*** Source data ***

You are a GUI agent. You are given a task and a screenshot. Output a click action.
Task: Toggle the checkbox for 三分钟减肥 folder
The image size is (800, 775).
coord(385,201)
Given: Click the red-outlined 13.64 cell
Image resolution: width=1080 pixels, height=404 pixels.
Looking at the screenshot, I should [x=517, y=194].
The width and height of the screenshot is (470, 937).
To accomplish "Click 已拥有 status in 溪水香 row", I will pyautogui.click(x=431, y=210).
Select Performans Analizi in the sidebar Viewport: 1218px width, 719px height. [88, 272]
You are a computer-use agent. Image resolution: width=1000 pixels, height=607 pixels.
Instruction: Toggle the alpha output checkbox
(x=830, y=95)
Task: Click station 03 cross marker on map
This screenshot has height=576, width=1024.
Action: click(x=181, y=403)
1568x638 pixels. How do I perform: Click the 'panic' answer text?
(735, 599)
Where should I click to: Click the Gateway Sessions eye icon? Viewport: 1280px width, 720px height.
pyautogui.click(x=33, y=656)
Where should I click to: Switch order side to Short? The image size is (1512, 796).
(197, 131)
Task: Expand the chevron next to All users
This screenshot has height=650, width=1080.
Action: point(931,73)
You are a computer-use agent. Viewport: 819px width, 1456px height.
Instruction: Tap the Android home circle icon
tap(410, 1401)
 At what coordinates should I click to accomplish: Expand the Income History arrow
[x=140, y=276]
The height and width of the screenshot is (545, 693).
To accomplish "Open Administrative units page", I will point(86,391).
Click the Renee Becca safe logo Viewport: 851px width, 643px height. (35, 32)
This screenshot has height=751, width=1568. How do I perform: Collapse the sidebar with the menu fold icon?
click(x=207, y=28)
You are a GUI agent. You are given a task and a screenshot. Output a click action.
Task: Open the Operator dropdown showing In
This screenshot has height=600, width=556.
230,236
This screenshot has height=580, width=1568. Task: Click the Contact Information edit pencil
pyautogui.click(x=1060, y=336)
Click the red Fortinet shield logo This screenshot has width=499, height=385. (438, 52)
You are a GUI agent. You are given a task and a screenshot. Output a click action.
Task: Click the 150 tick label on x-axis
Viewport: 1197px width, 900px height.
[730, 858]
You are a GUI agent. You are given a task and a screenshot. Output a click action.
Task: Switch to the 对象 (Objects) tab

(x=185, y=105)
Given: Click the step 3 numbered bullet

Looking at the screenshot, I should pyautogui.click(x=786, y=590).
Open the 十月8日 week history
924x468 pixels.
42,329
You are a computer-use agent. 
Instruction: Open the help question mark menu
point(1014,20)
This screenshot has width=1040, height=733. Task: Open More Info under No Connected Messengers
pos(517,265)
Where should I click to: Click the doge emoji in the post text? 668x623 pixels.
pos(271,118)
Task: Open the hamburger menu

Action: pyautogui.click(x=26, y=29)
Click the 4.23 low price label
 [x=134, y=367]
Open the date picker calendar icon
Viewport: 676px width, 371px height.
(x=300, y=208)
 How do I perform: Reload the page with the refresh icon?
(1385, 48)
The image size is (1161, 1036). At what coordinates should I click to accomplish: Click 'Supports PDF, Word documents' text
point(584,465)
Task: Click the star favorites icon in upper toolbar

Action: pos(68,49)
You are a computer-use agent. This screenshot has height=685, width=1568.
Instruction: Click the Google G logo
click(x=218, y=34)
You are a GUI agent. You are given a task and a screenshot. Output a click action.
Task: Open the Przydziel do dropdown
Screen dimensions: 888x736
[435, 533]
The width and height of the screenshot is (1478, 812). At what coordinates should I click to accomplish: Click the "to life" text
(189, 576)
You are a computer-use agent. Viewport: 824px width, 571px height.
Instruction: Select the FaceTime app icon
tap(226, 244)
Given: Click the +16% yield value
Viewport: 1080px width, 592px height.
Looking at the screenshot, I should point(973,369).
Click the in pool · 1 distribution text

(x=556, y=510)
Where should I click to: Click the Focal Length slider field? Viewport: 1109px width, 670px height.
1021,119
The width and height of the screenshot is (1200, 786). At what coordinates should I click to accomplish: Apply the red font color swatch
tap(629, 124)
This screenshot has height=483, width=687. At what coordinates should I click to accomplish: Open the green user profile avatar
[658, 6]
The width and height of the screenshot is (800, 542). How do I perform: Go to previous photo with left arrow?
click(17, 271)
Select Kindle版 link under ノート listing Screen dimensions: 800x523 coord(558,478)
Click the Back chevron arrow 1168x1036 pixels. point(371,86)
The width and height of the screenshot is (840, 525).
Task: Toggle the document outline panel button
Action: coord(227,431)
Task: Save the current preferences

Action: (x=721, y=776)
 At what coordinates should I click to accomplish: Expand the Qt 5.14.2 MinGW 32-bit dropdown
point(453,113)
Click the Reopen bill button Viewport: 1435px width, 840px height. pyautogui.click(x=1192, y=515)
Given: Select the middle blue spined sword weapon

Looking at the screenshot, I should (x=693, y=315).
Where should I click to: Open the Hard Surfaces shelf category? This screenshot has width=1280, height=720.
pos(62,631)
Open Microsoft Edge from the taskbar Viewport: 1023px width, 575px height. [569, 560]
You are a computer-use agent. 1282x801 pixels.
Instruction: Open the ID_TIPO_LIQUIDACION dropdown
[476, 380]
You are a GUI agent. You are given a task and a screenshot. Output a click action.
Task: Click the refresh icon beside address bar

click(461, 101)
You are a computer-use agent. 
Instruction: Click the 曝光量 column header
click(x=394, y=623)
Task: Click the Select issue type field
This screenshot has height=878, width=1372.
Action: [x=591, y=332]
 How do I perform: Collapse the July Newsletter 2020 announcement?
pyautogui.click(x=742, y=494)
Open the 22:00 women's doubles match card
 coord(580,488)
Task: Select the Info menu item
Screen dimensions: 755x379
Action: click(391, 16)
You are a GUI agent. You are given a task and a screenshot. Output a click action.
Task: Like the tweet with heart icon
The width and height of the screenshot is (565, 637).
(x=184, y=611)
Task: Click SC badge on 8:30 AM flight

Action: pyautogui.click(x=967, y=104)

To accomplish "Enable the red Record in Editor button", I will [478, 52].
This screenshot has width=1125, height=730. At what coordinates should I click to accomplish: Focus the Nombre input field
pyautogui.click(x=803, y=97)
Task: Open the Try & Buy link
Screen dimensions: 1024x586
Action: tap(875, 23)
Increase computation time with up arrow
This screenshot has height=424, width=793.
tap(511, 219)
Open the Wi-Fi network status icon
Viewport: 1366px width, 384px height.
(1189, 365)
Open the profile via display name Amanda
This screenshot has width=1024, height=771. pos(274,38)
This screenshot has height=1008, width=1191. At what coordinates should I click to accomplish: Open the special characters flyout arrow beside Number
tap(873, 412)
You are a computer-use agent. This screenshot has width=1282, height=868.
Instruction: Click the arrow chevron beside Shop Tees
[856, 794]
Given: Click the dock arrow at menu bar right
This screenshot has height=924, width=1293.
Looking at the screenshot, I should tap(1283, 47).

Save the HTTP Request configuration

*** End of Source data ***

What is needed:
Looking at the data above, how many lines hold the string "will"? Reply with only the number.

Output for this exercise:
3